1. az-online.de
  2. Isenhagener Land
  3. Wittingen

Wittinger Freibad-Saison 2023 wieder in gewohnten Bahnen

Erstellt:

Von: Holger Boden

Kommentare

Im Schwimmerbecken des Wittinger Ernst-Siemer-Bades ziehen einige Badegäste ihre Runden.
Das Schwimmerbecken im Ernst-Siemer-Bad wird sich freilich mit einem neuen Gesicht präsentieren – doch ansonsten plant die Stadt nach drei schwierigen Jahren eine regulär verlaufende Badesaison. © Privat

Wittingen/Knesebeck – Es sind unruhige Zeiten – doch zumindest für die Besucher der Bäder im Wittinger Stadtgebiet soll nächstes Jahr alles wieder sein wie immer. „Wir wollen zu den regulären Öffnungszeiten wie vor Corona zurückkehren“, sagte Abteilungsleiter Sven Menzhausen in dieser Woche dem Ausschuss für Kultur, Sport und Tourismus.

Mit anderen Worten: Nach zwei von der Pandemie gebeutelten Saisons und einem Sommer ohne Wittinger Freibad soll 2023 mal wieder ein ganz normaler Freibad- oder Strandbad-Sommer ins Haus stehen. Die Stadt plant für das Ernst-Siemer-Bad mit Öffnungszeiten von 8 bis 20 Uhr in der Woche und 10 bis 19 Uhr an den Wochenenden. Das Knesebecker Strandbad soll montags bis sonntags von 10 bis 19 Uhr öffnen.

Eine Änderung kommt dann aber möglicherweise doch auf die Badegäste zu: Sie könnten im Ernst-Siemer-Bad bald von einem Kassenautomaten eingelassen werden. Bisher sind die Wittinger es gewohnt, ihre Tageskarten bei einer Mitarbeiterin an der Kasse zu kaufen oder dort ihre Saisonkarten vorzuzeigen.

Im Rathaus denkt man über eine Automaten-Lösung nach, weil eine Stelle im Kassenbereich bislang nicht nachbesetzt wurde, nachdem die Mitarbeiterin im Mai dieses Jahres in den Ruhestand ging.
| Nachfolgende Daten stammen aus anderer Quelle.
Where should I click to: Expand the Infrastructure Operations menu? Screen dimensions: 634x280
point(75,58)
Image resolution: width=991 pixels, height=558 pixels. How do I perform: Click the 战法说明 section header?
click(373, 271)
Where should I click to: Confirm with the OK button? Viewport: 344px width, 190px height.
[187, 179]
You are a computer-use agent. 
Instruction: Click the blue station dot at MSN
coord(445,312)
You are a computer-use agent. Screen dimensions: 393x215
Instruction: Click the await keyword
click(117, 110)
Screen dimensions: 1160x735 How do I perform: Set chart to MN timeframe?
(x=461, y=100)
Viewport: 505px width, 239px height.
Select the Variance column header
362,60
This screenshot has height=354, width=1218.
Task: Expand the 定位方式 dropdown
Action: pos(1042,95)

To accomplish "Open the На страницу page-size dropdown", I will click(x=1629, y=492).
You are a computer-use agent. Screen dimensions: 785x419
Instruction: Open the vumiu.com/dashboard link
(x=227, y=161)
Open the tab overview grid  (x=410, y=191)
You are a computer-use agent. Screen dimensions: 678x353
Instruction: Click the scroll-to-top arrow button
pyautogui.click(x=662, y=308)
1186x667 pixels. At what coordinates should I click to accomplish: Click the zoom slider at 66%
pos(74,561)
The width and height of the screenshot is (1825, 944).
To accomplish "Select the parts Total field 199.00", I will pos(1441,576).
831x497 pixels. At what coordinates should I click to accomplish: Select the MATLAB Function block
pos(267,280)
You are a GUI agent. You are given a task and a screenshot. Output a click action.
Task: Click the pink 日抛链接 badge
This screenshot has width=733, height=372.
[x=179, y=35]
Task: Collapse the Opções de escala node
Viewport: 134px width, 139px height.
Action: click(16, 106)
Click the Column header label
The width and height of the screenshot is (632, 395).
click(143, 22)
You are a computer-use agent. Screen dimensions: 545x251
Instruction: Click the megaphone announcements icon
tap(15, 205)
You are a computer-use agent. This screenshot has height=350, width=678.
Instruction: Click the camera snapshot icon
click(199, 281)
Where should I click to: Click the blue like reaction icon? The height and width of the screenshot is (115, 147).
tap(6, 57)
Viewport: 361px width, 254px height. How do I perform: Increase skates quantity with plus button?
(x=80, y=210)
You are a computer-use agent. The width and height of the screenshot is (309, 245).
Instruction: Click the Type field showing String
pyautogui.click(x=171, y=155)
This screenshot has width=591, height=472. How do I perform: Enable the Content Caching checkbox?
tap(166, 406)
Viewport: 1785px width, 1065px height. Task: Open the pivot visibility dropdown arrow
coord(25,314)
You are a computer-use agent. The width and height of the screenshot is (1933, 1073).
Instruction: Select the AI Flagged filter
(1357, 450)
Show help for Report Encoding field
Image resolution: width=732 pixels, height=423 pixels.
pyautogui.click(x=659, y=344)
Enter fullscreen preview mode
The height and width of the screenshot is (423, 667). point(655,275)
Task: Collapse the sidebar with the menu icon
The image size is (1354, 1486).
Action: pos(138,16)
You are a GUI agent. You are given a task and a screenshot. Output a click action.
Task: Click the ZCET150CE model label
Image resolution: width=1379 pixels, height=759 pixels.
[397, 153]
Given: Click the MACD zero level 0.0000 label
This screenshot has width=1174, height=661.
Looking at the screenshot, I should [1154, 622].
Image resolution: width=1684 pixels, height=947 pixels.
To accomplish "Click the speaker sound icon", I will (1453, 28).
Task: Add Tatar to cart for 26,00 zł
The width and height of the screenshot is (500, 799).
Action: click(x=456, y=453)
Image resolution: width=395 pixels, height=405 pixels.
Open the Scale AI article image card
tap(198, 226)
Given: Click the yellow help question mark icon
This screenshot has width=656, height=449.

In der Vorlage für den Ausschuss hieß es dazu: „Im Bereich der Kassen wird angestrebt, die Präsenzzeiten zu reduzieren und im Ernst-Siemer-Bad mit einem Kassenautomatensystem zu arbeiten.“ Die vakante Stelle solle nichtnachbesetzt werden, gleichwohl rechne man damit, dass etwa an Wochenenden der Einsatz von Saisonkräften nötig werden könne.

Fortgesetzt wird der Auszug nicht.